TopCareer.id – Pakar IPB University mengingatkan bahwa job fair atau bursa kerja bukan solusi instan untuk menjawab masalah pengangguran.

Dosen Ekonomi Ketenagakerjaan IPB University Tanti Novianti, menegaskan bahwa agar berdampak nyata, job fair harus didesain secara strategis, inklusif, dan terintegrasi dengan program ketenagakerjaan yang lebih luas.

Tanti mengatakan, tujuan utama bursa kerja sebenarnya adalah untuk menjembatani ketidakseimbangan informasi antara pencari kerja dan perusahaan.

Sehingga, perusahaan dapat menemukan kandidat sesuai kebutuhan dan pencari kerja mendapatkan lowongan sesuai kualifikasi mereka. Idealnya, kata Tanti, sebuah job fair dirancang sebagai solusi mismatch tenaga kerja.

Namun, fakta di lapangan mengungkapkan bahwa bursa kerja seringkali hanya menjadi tempat menampung surplus pencari kerja, ketimbang benar-benar menjawab kekurangan tenaga kerja di industri.

“Job fair lebih kepada solusi jangka pendek, bukan obat mujarab pengangguran,” kata Tanti, dikutip dari laman ipb.ac.id, Selasa (1/7/2025).

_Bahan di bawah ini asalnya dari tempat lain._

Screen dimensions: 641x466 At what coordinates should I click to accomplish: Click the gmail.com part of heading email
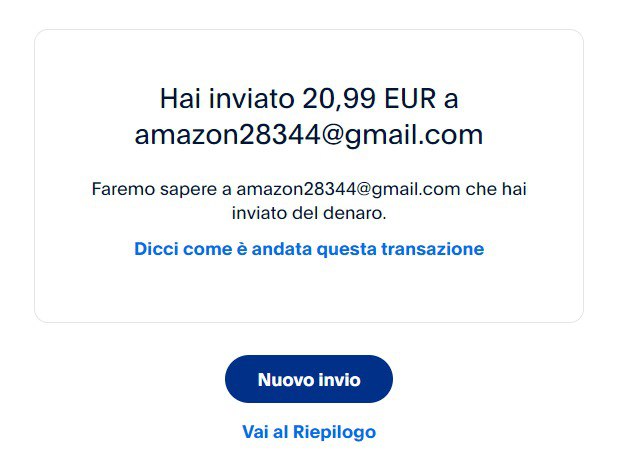pos(414,136)
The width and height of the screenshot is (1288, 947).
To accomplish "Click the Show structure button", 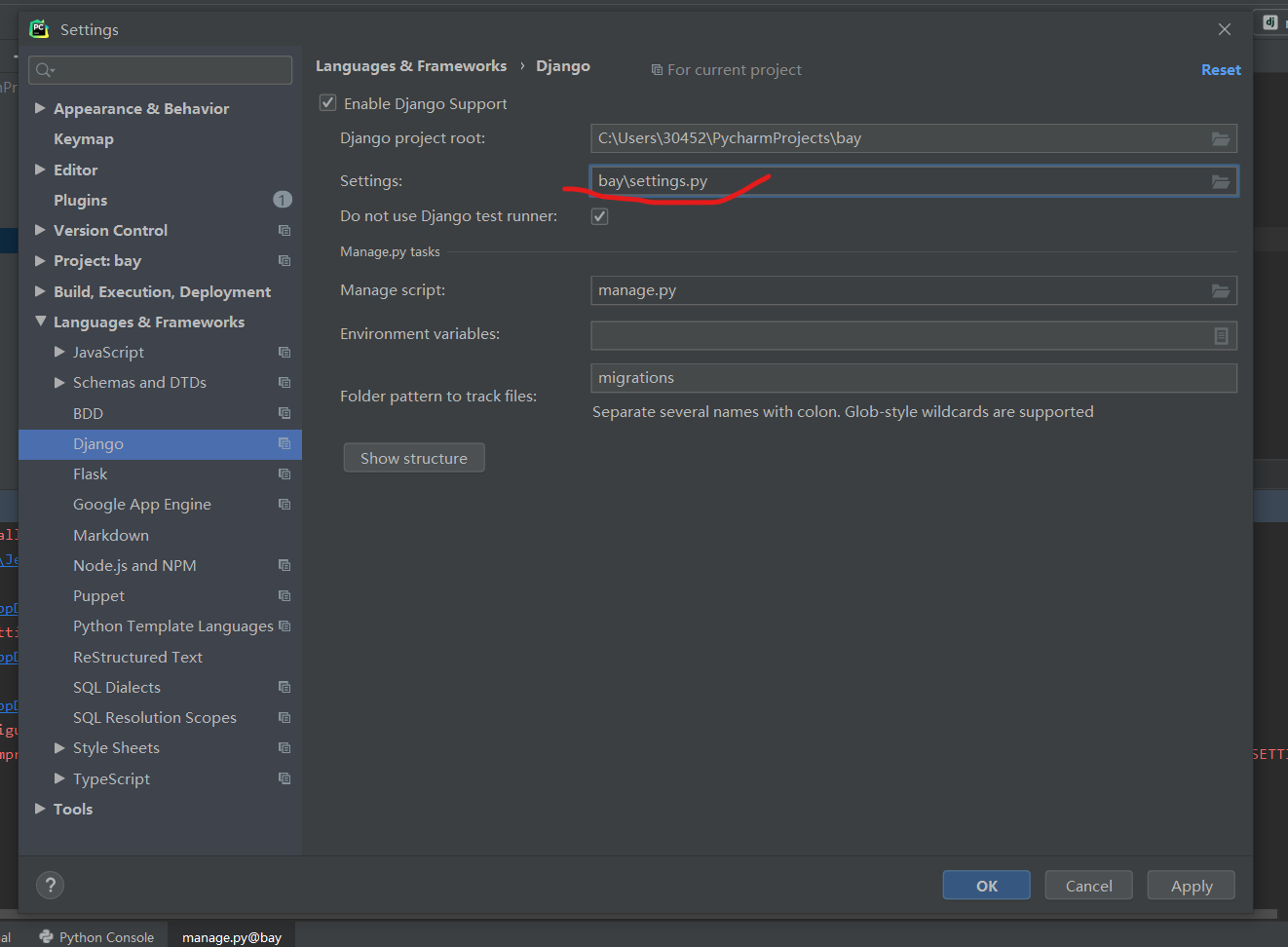I will click(413, 457).
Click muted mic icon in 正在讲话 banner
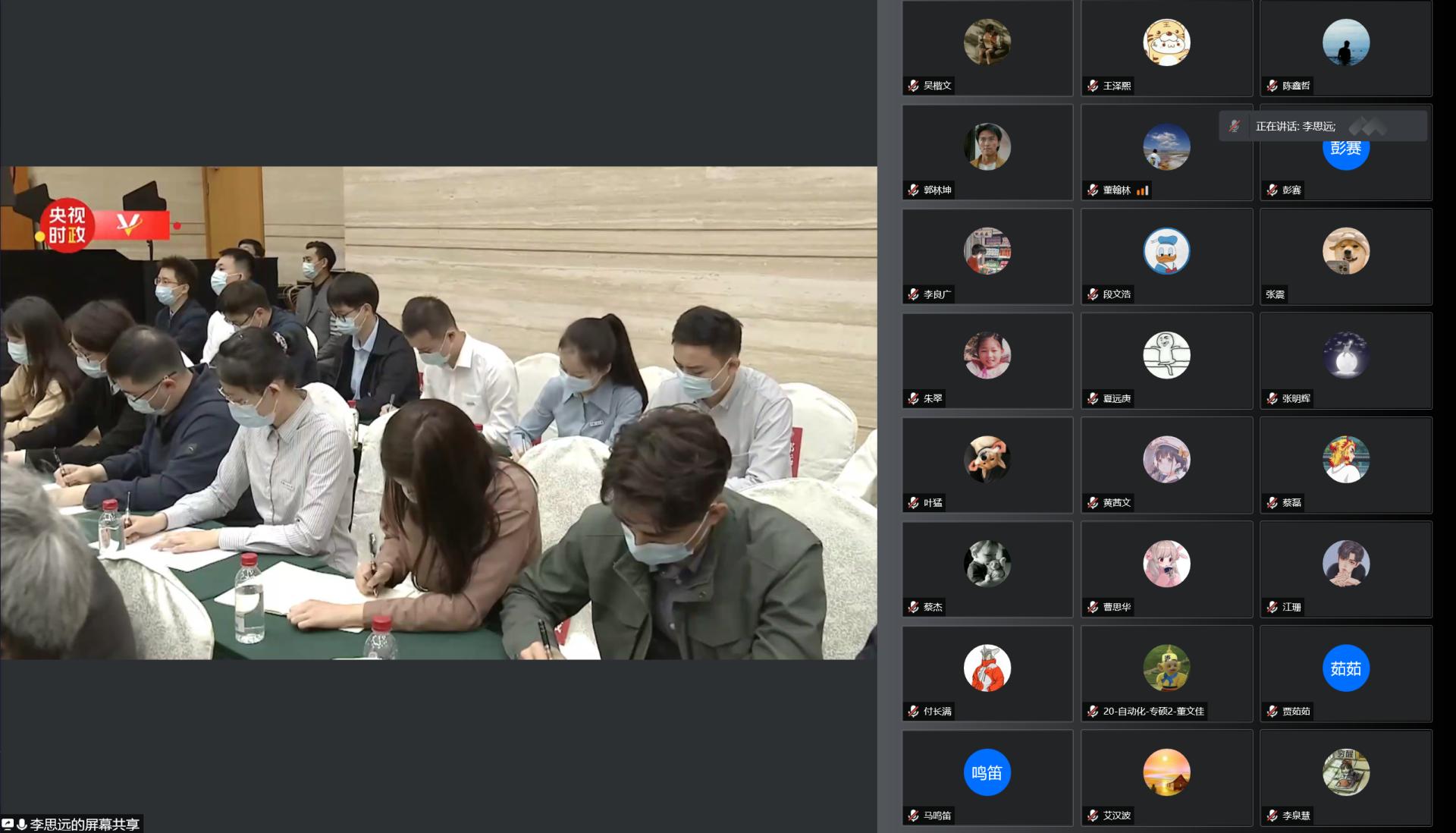The width and height of the screenshot is (1456, 833). [1235, 126]
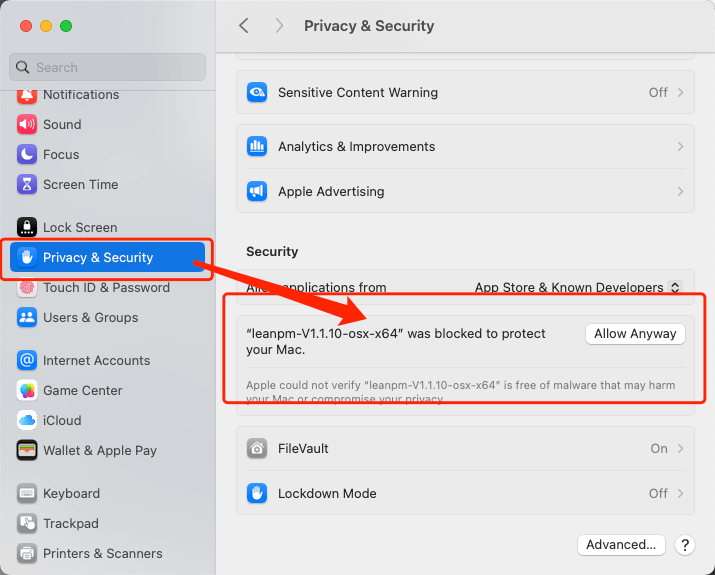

Baca Juga: Job Fair Bekasi Ricuh, Kemnaker: Bursa Kerja Harus Disiapkan dengan Matang

Karena itu Tanti mengusulkan agar sebuah bursa kerja bersifat tematik, misalnya fokus pada industri tertentu.

Sementara dari sisi desain acara, bursa kerja nasional kerap tak memiliki fokus sektor atau kualifikasi yang jelas, sehingga profil pelamar yang datang tidak sesuai kebutuhan industri.

“Karena itu, desain penyelenggaraan job fair harus berbasis data, baik dari sisi pasar kerja maupun profil penganggur,” kata Tanti.

Dia menambahkan, bursa kerja tanpa disertai penciptaan investasi dan peluang kerja baru juga tidak akan menyelesaikan masalah pengangguran.

Wakil Dekan Bidang Sumberdaya, Kerjasama, dan Pengembangan Sekolah Bisnis IPB University menegaskan, diperlukan kolaborasi yang kuat antara pemerintah pusat dan daerah, dunia usaha, serta perguruan tinggi.

Penyelenggaraan bursa kerja juga harus melihat jauh ke depan, bukan sekadar formalitas.

Baca Juga: Job Fair Bekasi Ricuh, DPR: Cermin Mendesaknya Akses Kerja pada Masyarakat

Perencanaannya harus mempertimbangkan analisis kebutuhan, simplifikasi birokrasi, dan integrasi dengan pelatihan vokasi, hingga kebijakan investasi tenaga kerja.

Dari segi pelaksanaan, kata Tanti, job fair harus inklusif dan produktif bagi semua pihak. Kehadiran fasilitas seperti wawancara on-site, konseling karier, dan talkshow inspiratif menjadi nilai tambah.

Aksesibilitas bagi penyandang disabilitas juga penting, termasuk adanya kurasi lowongan kerja yang nyata dan sesuai kebutuhan industri.

Sejak tahap perencanaan, keterlibatan dengan industri juga jadi kunci penting.

Pemerintah pun disarankan menggandeng asosiasi seperti Asosiasi Pengusaha Indonesia (Apindo) dan Kamar Dagang dan Industri (Kadin), serta mengoptimalkan regulasi seperti wajib lapor lowongan kerja.

“Peluang kerja sebaiknya masuk dalam sistem bursa kerja nasional,” Tanti menambahkan.

Baca Juga: Job Fair Disebut Cuma Formalitas, Wamenaker: Jangan Bikin Hoaks

Bursa kerja juga seharusnya tidak berdiri sendiri, namun harus terintegrasi dengan pelatihan tenaga kerja berbasis kebutuhan industri.

Sebagai contoh, model dual-track di Jerman dan pelatihan intensif di perusahaan-perusahaan Jepang sebagai praktik baik yang bisa ditiru.

Saran lainnya adalah dengan pemanfaatan teknologi. Platform digital dan penggunaan big data serta AI matching, bisa meningkatkan efisiensi dan efektivitas pelaksanaan bursa kerja.

Teknologi juga dapat dipakai untuk memudahkan segmentasi peserta dan pengelolaan acara.

Segmentasi peserta ini misalnya untuk lulusan SMK dan fresh graduate yang angka penganggurannya tinggi, serta kelompok disabilitas yang membutuhkan akses dan lowongan kerja khusus.

Job fair idealnya menjadi pintu masuk ke pelatihan lanjutan dan pendampingan kerja, bukan hanya mengumpulkan lamaran,” pungkas Tanti.